One Sentence Stories are like Tik Tok but for creative writing.
One Sentence Stories are also like Twitter but for creative writing, think of them as a haiku-ish-sized version of short stories.
Read some amazing one sentence stories from around the Web below, then enter your own.
1 sentence, up to 40 words maximum is all you have to tell your story – enter your story below as a comment please.
The best one sentence story – as judged by Terry Kyle – published here each month, wins $100 via PayPal!
Dad left; a flag came back.
He hit send, then a tree.
“Passengers, this isn’t your captain speaking.”
“Just Married” read the shattered windshield.
I met my soulmate, she didn’t.
One bullet is a lifetime supply.
“Goodbye Mission Control, thanks for trying.”

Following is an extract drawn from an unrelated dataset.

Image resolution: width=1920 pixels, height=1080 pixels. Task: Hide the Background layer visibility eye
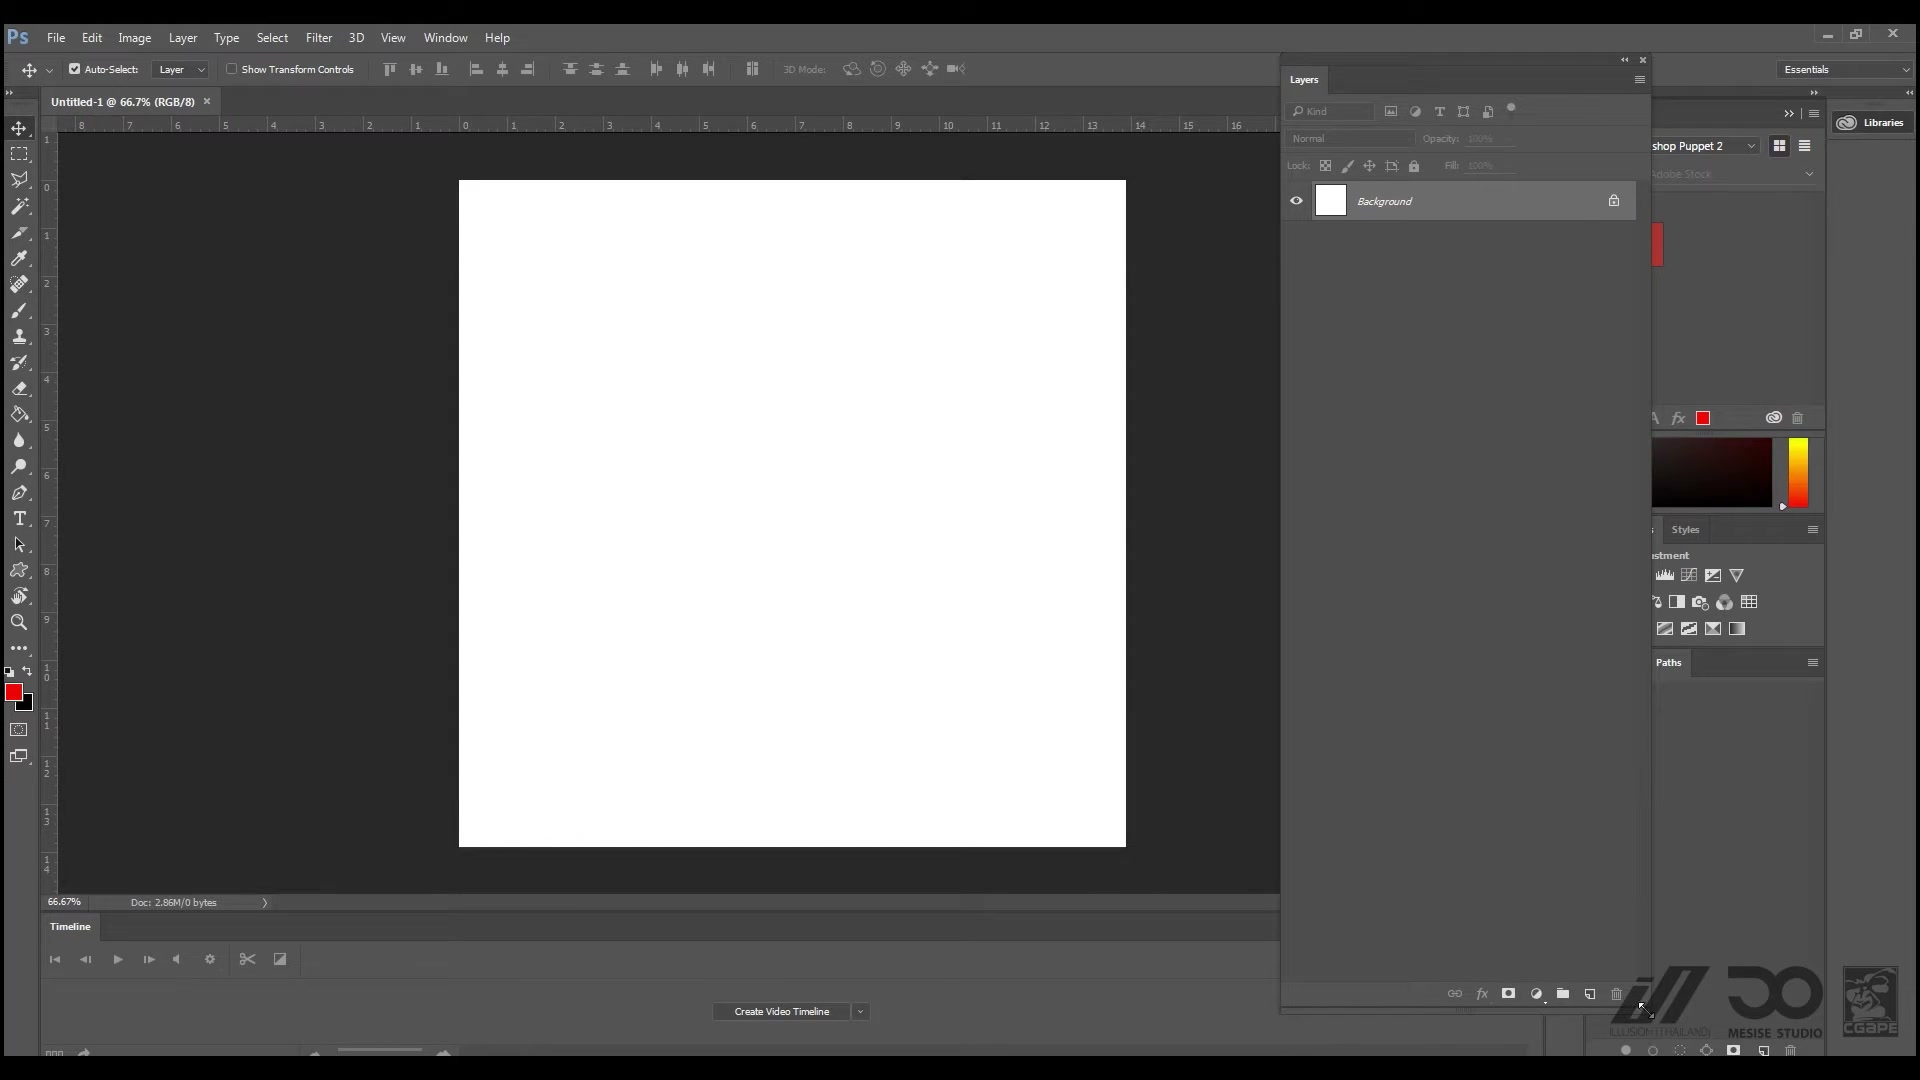tap(1296, 201)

Brought roses home, keys didn’t fit.
Source: India Times
Later that night after being beaten by her drunk husband like every other day, she started writing a suicide note, for him.
‘What if after you die, God asks you , “So, how was heaven?
My wedding cost $6700 and my divorce cost $16425, both were worth it.
He stared at it, as it slowly burned his fingers, but that was after it had burnt his marriage, his future and his lungs.
He lay unmoving, an empty bottle of alcohol by his side; the doctors had trouble telling who had consumed whom.
The famous painter addressed the questions from art critics all over the world with great confidence, but a simple question by a blind boy had him stumped — ‘What do you mean by red?’, he had asked.
All his life, the sculptor had shed blood and tears to give shape to his statues, but only later did he realize, that it was his work that had shaped him, and not the other way round.
Jim sat awkwardly on a half-busted, rusty kitchen stool and explained to his new bride that seeing as the police were now involved, she should know that he had two other wives and nine children in other states.
Most planes take off and land as planned; Jan’s didn’t.
In grudgingly saving that skinny, dirty, ginger cat, Steve didn’t even realize that he was saving the best friend he would ever have.
Though troubled by his late father’s Darwin Award for a bungled bungee jump above a volcano, Eric pressed ahead to prove his new theory that hippos could be successfully domesticated, bred and sold as pets for people.
Deciding to test out his personal security team with a fake kidnapping attempt, Kevin, a toilet paper billionaire from Kamloops, Canada, didn’t imagine that four people would be killed in the exercise, including himself.
Rebelling against being a part of Terry’s one sentence story, Jacob stubbornly refused to exit the back of a Pittsburgh police car as the author intended.
Tommy knew that his smartphone’s social newsfeed was full of pretty boring, meaningless stuff but mounting the kerb in his red RAV4 at 49 mph while reading those was about to make them very, very meaningful.
Forgetting to recharge his light sabre overnight, new Jedi graduate Bob was unjustifiably confident for what would be his first and last ever real duel.
Snoring loudly in the front row of his devoted wife’s sublime vocal performance at La Scala, Bruce had no idea of her terminal cancer diagnosis or that critics would later regard this as the greatest ever rendition of her Puccini role. (yeah, yeah, 41 words here I know!)